• [WHAT TO WORK ON]:
Leave out the pictures and print precisely the lines from the line with "This screenshot has" to the final line of the entries, both ends included.

• [GIVEN DATA]:
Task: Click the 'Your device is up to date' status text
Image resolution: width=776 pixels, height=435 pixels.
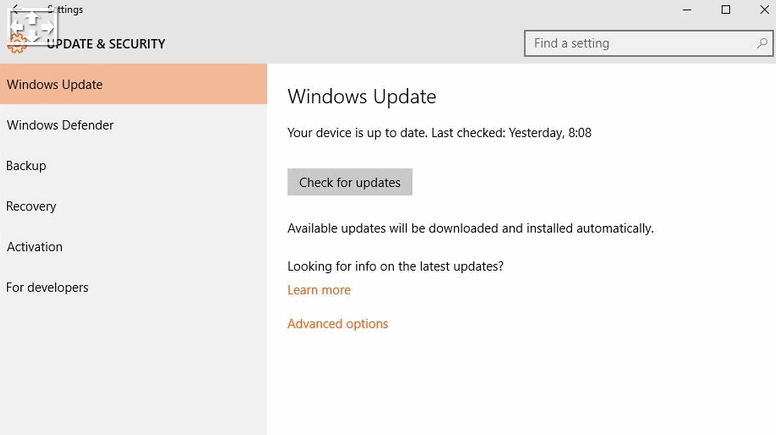Action: pos(439,133)
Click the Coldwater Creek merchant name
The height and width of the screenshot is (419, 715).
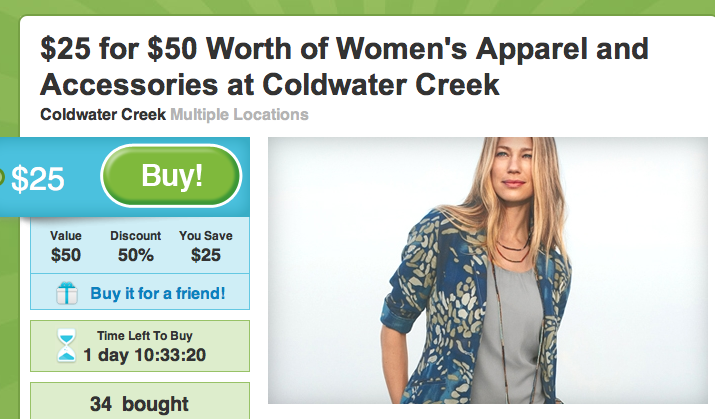tap(103, 114)

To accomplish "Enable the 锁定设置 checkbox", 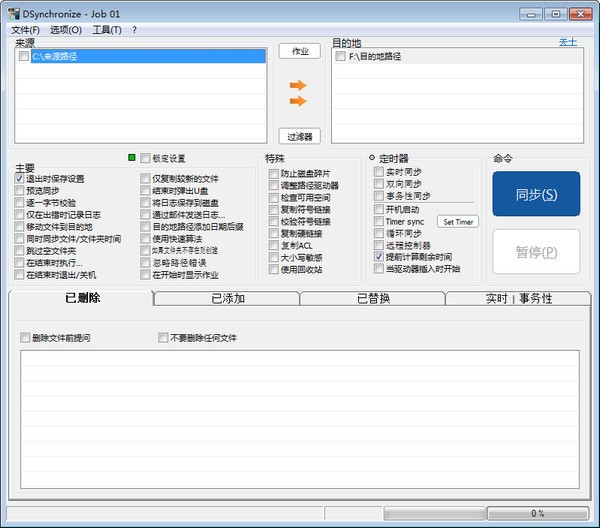I will [146, 158].
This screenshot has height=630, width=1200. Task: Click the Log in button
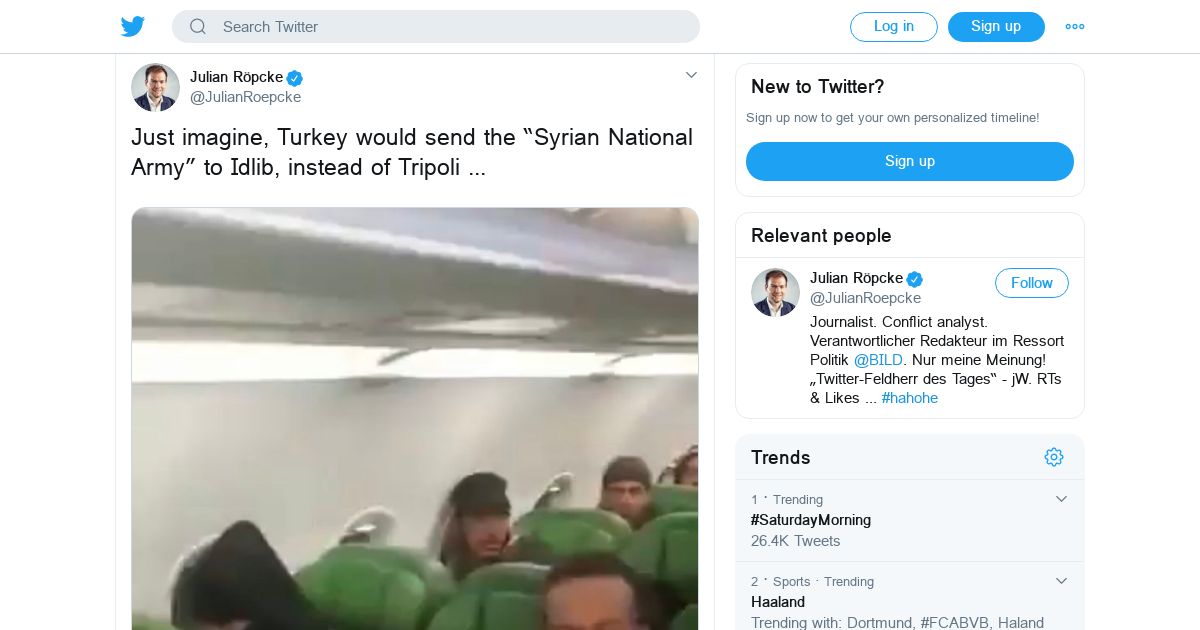[894, 27]
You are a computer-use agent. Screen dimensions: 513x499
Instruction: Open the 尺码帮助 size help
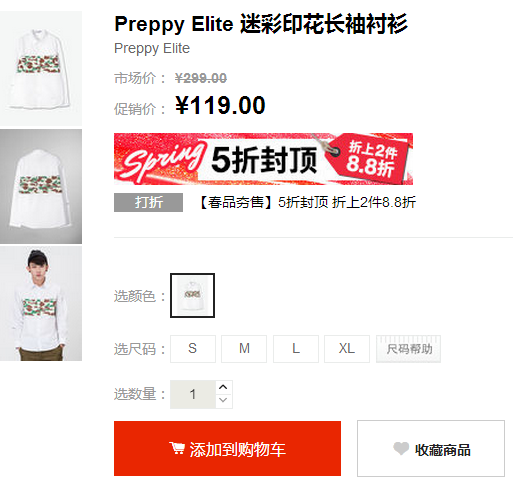point(408,349)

• [RESULT OF THE EXERCISE]:
This screenshot has height=630, width=1200. Task: Click the Log in button
[894, 27]
You are a computer-use agent. Screen dimensions: 513x499
Instruction: Open the 尺码帮助 size help
point(408,349)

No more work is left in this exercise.